■ Exercise prompt:
Set out exactly every line of the entries below, starting at the line that holds "Task: Switch to the Components tab" and stopping after the line that holds "The height and width of the screenshot is (411, 1080).".

■ Source material:
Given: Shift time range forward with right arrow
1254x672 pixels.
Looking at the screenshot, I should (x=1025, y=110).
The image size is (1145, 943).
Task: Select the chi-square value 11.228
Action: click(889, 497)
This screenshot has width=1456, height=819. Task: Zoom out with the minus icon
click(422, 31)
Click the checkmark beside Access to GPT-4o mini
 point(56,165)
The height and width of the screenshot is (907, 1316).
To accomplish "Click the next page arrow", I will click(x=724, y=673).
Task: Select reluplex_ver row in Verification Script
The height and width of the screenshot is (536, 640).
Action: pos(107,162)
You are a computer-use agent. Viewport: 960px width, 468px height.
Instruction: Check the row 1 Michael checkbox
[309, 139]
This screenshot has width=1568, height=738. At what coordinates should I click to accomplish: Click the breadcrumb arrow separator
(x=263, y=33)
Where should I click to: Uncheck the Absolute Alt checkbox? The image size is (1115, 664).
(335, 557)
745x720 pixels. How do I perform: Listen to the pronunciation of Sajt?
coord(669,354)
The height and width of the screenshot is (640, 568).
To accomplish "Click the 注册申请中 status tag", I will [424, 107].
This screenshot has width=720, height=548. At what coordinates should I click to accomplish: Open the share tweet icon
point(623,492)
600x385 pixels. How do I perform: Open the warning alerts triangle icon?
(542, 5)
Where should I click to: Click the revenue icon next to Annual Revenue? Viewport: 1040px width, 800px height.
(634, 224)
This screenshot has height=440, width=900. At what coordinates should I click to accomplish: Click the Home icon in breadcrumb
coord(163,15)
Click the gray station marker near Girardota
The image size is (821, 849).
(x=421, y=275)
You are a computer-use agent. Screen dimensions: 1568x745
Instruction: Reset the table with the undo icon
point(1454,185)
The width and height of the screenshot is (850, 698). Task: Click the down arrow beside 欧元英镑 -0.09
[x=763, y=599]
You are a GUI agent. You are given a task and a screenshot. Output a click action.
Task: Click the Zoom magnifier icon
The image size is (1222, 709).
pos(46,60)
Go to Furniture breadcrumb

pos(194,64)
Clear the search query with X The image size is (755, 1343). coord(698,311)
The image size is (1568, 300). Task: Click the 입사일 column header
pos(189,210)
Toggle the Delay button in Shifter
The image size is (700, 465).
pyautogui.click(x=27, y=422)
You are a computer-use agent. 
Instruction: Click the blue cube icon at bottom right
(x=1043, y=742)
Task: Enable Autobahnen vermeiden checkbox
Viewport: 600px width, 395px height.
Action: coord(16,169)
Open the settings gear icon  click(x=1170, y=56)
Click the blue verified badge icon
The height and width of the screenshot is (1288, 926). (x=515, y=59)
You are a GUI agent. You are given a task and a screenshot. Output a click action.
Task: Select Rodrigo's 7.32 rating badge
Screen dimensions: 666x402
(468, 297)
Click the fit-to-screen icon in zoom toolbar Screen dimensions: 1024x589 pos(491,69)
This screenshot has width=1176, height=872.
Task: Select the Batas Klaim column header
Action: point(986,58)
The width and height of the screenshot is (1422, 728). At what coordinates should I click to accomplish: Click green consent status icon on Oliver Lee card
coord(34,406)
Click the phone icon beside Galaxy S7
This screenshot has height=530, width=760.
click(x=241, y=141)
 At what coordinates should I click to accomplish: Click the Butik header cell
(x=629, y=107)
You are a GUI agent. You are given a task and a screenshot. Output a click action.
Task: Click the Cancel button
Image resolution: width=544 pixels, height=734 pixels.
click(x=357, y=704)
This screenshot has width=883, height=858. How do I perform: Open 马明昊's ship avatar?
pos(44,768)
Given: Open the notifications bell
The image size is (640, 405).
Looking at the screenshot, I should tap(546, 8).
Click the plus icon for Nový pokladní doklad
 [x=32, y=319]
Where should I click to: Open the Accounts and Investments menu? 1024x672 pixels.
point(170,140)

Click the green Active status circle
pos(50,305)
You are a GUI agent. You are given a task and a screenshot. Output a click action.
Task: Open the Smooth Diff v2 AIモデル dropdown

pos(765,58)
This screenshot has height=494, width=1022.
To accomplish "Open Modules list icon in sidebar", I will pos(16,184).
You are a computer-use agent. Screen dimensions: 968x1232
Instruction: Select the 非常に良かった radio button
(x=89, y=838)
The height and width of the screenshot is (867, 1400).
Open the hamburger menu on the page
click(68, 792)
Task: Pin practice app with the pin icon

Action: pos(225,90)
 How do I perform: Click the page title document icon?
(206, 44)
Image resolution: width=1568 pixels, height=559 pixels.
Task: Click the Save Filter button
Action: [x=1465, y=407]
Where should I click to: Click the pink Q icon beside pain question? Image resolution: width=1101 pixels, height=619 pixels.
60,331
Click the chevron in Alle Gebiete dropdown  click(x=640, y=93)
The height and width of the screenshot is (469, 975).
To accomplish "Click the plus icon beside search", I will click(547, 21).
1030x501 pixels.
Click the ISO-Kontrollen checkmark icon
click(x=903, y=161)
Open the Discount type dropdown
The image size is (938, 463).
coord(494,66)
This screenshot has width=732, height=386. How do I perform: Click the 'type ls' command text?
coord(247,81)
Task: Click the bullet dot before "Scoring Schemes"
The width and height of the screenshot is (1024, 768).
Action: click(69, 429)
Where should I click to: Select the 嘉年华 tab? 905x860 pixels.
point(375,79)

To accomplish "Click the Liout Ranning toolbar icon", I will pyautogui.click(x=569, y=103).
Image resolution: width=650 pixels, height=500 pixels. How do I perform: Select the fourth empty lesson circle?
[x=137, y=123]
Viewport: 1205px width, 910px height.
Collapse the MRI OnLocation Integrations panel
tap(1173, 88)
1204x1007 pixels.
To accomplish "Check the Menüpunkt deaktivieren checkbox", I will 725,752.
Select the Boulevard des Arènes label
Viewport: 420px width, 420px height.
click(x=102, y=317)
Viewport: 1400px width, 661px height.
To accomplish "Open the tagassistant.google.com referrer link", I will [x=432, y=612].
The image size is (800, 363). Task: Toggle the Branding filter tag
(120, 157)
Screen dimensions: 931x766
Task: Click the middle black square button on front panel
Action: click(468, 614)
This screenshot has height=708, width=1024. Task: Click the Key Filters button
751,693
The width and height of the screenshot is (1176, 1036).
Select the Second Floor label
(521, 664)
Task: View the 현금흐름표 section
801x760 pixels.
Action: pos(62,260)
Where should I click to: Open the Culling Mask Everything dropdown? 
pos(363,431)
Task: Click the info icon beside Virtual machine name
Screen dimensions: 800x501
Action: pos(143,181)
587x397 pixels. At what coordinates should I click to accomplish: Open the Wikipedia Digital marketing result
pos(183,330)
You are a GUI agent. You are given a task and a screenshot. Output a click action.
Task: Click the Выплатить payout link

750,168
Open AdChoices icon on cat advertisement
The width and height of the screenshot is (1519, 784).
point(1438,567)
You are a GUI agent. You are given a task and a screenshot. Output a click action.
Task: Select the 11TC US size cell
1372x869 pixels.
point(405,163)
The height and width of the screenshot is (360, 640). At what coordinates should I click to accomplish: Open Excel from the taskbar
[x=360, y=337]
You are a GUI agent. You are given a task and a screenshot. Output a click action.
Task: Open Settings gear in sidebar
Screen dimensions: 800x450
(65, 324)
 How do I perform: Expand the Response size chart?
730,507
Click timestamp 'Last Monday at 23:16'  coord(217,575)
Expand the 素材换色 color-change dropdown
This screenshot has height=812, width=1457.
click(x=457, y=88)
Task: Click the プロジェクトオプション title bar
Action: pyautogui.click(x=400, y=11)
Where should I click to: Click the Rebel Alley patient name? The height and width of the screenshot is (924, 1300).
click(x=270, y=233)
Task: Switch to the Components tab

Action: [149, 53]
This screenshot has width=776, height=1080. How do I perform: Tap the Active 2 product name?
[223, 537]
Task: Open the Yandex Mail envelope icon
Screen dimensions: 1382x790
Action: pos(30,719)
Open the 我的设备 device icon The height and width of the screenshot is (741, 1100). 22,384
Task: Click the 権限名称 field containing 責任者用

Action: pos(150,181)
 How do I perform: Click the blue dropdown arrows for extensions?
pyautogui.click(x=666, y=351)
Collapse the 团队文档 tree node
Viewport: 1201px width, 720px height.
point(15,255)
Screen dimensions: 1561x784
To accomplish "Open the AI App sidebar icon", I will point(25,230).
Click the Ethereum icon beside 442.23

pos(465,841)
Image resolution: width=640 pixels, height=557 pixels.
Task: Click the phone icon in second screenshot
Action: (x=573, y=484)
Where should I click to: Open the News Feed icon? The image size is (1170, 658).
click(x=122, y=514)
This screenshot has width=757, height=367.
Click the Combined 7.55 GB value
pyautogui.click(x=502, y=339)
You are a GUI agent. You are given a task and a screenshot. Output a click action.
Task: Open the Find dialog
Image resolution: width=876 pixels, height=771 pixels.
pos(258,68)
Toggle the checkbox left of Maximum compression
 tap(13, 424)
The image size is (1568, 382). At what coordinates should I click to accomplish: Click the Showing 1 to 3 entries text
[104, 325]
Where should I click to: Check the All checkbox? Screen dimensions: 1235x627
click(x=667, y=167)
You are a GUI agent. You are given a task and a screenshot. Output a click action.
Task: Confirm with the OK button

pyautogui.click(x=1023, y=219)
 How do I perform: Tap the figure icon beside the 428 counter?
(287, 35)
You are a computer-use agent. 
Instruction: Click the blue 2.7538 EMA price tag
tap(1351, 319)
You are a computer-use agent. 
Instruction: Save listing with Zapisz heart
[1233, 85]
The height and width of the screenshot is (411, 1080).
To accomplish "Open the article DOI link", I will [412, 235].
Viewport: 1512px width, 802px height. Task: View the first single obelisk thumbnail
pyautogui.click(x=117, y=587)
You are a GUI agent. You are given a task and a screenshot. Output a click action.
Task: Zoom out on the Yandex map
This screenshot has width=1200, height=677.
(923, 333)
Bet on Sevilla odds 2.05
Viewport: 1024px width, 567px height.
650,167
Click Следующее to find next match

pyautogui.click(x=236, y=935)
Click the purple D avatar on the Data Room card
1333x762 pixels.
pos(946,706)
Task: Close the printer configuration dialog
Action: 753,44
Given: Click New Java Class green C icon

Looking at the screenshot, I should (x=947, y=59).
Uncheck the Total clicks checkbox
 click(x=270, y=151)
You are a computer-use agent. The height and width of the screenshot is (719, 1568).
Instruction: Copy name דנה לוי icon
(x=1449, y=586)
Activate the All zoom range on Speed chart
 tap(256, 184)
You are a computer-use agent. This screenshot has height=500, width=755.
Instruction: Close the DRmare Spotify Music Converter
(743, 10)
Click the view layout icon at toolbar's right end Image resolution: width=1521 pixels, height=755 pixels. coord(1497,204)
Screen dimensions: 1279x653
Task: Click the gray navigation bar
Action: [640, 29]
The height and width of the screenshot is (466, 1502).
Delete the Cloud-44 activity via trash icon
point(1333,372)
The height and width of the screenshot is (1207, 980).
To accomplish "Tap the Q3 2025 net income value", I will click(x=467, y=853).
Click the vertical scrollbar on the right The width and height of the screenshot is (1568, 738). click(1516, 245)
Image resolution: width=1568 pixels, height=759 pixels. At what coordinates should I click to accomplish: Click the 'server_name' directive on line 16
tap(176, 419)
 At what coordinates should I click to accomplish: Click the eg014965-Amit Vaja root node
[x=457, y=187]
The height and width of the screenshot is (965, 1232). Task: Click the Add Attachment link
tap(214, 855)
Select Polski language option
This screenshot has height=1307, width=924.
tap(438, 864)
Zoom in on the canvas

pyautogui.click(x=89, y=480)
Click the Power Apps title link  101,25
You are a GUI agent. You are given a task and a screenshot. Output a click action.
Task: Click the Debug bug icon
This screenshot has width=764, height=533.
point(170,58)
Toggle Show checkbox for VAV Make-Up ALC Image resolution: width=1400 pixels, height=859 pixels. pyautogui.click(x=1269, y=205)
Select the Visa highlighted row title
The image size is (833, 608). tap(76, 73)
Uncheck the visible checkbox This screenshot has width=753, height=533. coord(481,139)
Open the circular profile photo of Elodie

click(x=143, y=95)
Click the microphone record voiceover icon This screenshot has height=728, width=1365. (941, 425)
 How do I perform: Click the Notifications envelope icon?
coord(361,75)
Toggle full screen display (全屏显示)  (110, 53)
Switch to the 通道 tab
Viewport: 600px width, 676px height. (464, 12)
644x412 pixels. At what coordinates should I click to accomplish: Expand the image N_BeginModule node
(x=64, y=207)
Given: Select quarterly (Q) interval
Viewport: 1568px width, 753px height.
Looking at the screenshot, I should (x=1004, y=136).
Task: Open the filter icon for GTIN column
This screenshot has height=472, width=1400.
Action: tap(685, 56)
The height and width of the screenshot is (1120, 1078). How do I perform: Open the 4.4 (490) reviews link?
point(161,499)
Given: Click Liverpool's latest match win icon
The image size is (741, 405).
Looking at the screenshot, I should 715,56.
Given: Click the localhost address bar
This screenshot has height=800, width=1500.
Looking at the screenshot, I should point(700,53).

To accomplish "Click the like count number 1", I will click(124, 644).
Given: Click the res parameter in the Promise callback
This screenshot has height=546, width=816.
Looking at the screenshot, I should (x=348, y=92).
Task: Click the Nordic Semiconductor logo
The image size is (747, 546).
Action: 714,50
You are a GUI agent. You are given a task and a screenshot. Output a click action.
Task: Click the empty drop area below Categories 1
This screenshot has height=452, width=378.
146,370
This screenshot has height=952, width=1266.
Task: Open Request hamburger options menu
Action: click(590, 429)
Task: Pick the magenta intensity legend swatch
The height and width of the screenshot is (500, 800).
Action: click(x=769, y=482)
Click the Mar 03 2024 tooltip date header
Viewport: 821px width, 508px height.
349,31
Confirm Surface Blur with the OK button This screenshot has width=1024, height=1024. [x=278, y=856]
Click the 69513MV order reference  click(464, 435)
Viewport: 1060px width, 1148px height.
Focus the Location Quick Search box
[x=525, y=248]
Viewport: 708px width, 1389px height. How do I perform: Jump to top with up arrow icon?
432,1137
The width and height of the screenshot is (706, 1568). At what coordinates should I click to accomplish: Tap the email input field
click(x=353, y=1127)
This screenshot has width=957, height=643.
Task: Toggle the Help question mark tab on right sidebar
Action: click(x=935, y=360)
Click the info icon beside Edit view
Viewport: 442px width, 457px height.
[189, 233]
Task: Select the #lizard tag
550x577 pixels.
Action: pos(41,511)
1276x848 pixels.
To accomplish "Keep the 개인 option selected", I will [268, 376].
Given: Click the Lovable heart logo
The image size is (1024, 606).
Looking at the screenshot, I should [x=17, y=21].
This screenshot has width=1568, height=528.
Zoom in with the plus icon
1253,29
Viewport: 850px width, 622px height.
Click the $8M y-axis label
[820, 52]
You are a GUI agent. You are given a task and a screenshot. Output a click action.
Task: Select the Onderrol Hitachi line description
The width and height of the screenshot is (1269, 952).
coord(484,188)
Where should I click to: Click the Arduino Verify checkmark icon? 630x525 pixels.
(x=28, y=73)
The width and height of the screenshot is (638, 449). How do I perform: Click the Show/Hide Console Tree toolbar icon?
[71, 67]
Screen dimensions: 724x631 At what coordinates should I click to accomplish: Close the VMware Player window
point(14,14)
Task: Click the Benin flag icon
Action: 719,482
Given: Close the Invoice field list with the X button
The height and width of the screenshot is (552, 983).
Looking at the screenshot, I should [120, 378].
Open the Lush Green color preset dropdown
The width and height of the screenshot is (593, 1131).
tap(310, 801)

■ The completed task:
Task: Switch to the Components tab

Action: [149, 53]
This screenshot has width=776, height=1080. How do I perform: Tap the Active 2 product name?
[223, 537]
Task: Open the Yandex Mail envelope icon
Screen dimensions: 1382x790
Action: pos(30,719)
Open the 我的设备 device icon The height and width of the screenshot is (741, 1100). 22,384
Task: Click the 権限名称 field containing 責任者用

Action: pos(150,181)
 How do I perform: Click the blue dropdown arrows for extensions?
pyautogui.click(x=666, y=351)
Collapse the 团队文档 tree node
Viewport: 1201px width, 720px height.
point(15,255)
Screen dimensions: 1561x784
To accomplish "Open the AI App sidebar icon", I will point(25,230).
Click the Ethereum icon beside 442.23

pos(465,841)
Image resolution: width=640 pixels, height=557 pixels.
Task: Click the phone icon in second screenshot
Action: (x=573, y=484)
Where should I click to: Open the News Feed icon? The image size is (1170, 658).
click(x=122, y=514)
This screenshot has width=757, height=367.
Click the Combined 7.55 GB value
pyautogui.click(x=502, y=339)
You are a GUI agent. You are given a task and a screenshot. Output a click action.
Task: Open the Find dialog
Image resolution: width=876 pixels, height=771 pixels.
pos(258,68)
Toggle the checkbox left of Maximum compression
 tap(13, 424)
The image size is (1568, 382). At what coordinates should I click to accomplish: Click the Showing 1 to 3 entries text
[104, 325]
Where should I click to: Check the All checkbox? Screen dimensions: 1235x627
click(x=667, y=167)
You are a GUI agent. You are given a task and a screenshot. Output a click action.
Task: Confirm with the OK button

pyautogui.click(x=1023, y=219)
 How do I perform: Tap the figure icon beside the 428 counter?
(287, 35)
You are a computer-use agent. 
Instruction: Click the blue 2.7538 EMA price tag
tap(1351, 319)
You are a computer-use agent. 
Instruction: Save listing with Zapisz heart
[1233, 85]
The height and width of the screenshot is (411, 1080).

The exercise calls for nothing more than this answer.